**The problem**:
Render the data below as a two-column CSV with the columns "prompt" and "coordinates," one row per entry, putting each text and its answer in a single quoted field and replacing line breaks with spaces. Include every entry in the data and leave the pictures out.

-- START OF Data to process --

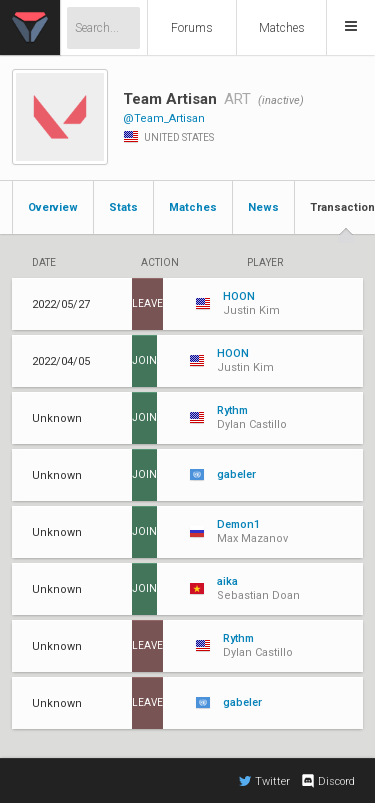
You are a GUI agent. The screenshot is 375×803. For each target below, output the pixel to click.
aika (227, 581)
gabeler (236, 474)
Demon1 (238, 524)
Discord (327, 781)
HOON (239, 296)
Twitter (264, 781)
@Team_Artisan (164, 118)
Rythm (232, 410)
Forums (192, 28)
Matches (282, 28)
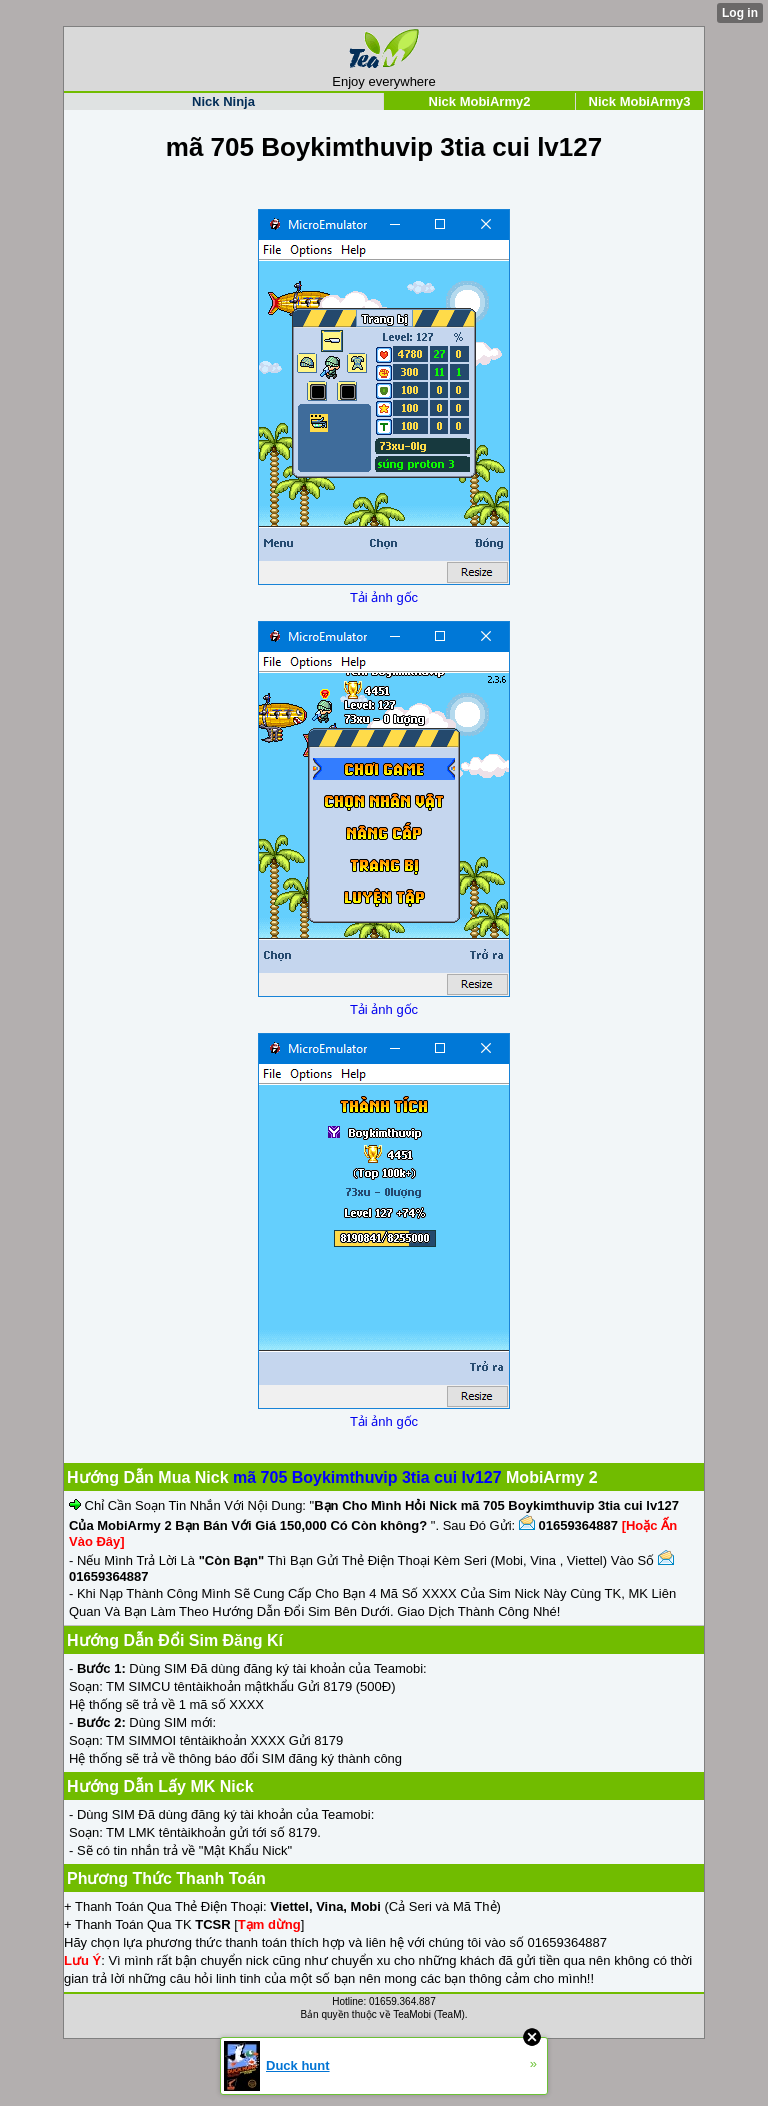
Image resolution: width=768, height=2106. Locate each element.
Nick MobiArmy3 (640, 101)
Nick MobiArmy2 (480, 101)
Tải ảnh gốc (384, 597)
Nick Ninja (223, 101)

-- END OF Data to process --

**Completed exercise**:
prompt,coordinates
"You are a GUI agent. The screenshot is 375×803. For each target below, output the pixel to click. aika","(227, 581)"
"gabeler","(236, 474)"
"Demon1","(238, 524)"
"Discord","(327, 781)"
"HOON","(239, 296)"
"Twitter","(264, 781)"
"@Team_Artisan","(164, 118)"
"Rythm","(232, 410)"
"Forums","(192, 28)"
"Matches","(282, 28)"
"Image resolution: width=768, height=2106. Locate each element. Nick MobiArmy3","(640, 101)"
"Nick MobiArmy2","(480, 101)"
"Tải ảnh gốc","(384, 597)"
"Nick Ninja","(223, 101)"